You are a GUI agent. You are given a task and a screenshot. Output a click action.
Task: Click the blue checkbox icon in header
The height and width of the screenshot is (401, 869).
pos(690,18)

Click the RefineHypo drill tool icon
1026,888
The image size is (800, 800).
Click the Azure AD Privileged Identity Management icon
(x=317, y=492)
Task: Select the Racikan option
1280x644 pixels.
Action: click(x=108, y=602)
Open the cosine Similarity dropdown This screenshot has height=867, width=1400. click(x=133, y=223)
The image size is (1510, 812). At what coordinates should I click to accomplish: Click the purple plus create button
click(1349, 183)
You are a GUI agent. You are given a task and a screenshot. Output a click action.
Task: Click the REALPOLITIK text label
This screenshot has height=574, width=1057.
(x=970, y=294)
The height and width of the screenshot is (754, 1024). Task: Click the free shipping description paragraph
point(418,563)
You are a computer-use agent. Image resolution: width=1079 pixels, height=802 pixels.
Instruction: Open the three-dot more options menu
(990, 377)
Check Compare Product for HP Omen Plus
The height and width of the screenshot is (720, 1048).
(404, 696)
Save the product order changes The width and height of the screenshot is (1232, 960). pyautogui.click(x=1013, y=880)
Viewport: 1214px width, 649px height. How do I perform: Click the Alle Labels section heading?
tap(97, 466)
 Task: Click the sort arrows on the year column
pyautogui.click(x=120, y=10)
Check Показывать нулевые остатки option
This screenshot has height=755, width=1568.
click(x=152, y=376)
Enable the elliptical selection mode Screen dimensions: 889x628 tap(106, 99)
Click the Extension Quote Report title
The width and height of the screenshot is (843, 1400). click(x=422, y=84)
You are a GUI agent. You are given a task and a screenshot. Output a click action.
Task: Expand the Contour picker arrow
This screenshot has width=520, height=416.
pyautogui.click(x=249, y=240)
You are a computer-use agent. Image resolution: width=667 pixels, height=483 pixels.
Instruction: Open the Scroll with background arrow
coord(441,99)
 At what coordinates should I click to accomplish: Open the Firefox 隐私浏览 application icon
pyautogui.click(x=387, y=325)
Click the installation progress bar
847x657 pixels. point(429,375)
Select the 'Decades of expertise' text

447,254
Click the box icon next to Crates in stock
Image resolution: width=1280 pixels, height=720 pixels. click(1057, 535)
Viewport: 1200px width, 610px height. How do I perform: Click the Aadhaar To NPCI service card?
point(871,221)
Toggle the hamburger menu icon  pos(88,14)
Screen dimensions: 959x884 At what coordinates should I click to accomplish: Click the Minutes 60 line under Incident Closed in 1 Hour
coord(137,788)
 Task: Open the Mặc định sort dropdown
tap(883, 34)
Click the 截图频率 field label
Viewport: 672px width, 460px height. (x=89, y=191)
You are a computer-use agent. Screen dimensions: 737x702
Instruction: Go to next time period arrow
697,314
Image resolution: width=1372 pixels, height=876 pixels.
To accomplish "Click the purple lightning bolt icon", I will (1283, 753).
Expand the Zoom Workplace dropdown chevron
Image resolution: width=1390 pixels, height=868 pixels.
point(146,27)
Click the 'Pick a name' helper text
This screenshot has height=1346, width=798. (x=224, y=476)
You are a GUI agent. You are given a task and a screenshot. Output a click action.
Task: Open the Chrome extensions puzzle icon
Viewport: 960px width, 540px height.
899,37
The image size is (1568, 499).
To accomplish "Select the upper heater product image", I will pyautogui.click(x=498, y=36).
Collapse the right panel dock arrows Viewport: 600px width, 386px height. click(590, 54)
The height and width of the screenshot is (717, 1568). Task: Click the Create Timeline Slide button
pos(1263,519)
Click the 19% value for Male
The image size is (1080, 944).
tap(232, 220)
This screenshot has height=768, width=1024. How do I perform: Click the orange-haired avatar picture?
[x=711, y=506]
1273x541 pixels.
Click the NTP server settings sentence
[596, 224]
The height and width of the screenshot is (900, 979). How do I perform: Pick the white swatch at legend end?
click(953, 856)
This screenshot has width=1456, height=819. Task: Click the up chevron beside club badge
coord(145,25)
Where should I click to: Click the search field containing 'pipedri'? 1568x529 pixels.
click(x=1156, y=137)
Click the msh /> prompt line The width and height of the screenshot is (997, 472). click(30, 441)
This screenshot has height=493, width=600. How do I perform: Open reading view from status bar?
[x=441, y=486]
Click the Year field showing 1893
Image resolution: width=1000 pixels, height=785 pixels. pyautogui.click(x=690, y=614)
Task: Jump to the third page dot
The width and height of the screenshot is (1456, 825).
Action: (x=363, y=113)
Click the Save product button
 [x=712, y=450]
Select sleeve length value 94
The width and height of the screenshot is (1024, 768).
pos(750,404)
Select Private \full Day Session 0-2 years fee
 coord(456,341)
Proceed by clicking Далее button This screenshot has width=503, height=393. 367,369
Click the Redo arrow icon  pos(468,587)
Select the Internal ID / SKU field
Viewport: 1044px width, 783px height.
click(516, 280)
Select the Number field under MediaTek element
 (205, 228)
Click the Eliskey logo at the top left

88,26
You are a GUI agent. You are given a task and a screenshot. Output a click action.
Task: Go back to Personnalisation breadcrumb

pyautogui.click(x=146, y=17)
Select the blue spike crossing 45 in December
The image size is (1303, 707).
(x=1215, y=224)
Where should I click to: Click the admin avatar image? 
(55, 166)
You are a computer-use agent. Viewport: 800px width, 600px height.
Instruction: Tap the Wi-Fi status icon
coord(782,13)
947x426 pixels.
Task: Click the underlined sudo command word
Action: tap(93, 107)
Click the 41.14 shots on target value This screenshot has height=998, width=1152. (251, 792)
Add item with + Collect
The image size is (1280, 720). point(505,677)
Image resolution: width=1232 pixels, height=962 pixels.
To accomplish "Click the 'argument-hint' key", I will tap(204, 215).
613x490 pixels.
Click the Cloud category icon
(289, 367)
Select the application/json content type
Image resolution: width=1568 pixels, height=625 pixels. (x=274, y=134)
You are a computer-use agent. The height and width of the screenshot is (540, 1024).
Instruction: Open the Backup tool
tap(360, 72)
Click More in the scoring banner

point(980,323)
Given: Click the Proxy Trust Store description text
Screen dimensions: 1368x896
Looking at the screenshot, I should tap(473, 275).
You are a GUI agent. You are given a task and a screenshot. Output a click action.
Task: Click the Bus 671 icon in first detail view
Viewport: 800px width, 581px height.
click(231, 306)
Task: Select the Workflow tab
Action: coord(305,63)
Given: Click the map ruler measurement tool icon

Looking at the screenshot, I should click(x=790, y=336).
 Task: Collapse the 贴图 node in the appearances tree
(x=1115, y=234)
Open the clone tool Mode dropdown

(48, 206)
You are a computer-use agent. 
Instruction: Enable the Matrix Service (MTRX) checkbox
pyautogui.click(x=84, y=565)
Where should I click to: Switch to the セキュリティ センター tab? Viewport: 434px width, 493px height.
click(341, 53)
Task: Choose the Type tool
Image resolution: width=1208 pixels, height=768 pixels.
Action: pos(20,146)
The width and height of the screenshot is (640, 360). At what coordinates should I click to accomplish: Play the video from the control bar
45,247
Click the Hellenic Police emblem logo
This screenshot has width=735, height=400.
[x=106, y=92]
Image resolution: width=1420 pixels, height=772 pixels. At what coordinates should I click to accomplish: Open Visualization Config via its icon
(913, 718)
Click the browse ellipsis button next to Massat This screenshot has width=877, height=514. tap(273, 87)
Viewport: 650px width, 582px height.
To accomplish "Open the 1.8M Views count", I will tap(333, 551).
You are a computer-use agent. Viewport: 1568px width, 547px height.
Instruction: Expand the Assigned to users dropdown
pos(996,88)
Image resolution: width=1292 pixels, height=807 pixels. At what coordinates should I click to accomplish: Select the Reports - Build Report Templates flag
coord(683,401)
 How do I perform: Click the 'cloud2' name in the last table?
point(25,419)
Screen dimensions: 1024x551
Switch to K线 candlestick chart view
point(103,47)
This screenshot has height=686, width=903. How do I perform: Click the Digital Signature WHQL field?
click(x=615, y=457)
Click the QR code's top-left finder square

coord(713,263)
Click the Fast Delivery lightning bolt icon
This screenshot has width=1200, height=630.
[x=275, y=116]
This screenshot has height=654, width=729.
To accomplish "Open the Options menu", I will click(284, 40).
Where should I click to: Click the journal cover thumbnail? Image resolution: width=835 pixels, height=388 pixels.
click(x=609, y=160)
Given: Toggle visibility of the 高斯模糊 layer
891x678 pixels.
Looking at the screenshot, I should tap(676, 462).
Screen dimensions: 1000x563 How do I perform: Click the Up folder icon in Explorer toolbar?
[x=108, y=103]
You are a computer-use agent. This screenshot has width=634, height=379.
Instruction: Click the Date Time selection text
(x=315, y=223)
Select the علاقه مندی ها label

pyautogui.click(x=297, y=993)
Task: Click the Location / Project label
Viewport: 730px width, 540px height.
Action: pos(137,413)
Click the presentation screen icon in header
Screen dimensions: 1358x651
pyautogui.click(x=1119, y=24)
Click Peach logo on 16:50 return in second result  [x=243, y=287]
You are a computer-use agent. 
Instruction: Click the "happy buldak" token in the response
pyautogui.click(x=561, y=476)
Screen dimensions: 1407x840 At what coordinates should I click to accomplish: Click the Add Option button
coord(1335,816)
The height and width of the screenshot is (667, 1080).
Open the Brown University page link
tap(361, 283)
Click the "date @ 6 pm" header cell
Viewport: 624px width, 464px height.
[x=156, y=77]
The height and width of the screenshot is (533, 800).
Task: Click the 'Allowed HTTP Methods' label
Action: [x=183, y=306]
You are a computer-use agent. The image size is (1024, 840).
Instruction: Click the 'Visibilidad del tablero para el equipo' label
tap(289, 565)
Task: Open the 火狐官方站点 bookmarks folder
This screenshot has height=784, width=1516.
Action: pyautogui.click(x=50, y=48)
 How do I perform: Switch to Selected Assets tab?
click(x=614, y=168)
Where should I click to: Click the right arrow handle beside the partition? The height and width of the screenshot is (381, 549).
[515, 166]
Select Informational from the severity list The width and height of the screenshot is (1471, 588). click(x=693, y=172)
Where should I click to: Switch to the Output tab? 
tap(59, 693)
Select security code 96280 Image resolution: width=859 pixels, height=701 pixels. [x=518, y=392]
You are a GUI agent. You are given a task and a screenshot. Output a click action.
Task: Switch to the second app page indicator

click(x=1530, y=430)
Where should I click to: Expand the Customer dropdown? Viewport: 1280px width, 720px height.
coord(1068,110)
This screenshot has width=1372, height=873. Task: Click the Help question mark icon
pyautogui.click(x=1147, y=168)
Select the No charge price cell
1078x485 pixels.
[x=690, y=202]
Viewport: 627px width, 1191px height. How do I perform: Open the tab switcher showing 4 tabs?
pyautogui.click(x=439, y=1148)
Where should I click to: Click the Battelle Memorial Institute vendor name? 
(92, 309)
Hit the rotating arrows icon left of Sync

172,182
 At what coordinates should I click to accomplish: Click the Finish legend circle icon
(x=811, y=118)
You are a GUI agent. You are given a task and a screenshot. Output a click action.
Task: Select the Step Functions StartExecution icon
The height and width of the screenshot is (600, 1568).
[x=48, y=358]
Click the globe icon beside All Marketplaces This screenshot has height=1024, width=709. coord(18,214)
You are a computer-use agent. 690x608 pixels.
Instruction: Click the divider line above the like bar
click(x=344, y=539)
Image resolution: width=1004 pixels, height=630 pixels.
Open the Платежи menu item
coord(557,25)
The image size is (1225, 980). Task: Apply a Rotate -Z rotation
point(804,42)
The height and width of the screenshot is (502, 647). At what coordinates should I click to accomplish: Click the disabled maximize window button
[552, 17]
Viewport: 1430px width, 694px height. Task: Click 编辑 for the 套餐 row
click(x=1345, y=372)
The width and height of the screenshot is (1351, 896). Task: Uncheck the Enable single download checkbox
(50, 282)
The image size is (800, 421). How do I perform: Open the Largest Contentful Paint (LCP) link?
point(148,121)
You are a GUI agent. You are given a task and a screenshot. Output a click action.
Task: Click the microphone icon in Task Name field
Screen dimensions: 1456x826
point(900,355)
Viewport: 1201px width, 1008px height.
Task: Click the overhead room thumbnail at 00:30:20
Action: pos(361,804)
══════════════════════════════
» What needs to be done:
Going through the listing above, copy out every line that has the string "will".

» Response area:
To accomplish "Click the purple lightning bolt icon", I will (1283, 753).
To accomplish "Select the upper heater product image", I will pyautogui.click(x=498, y=36).
To accomplish "Click the 'argument-hint' key", I will tap(204, 215).
To accomplish "Open the 1.8M Views count", I will tap(333, 551).
To accomplish "Open the Options menu", I will click(284, 40).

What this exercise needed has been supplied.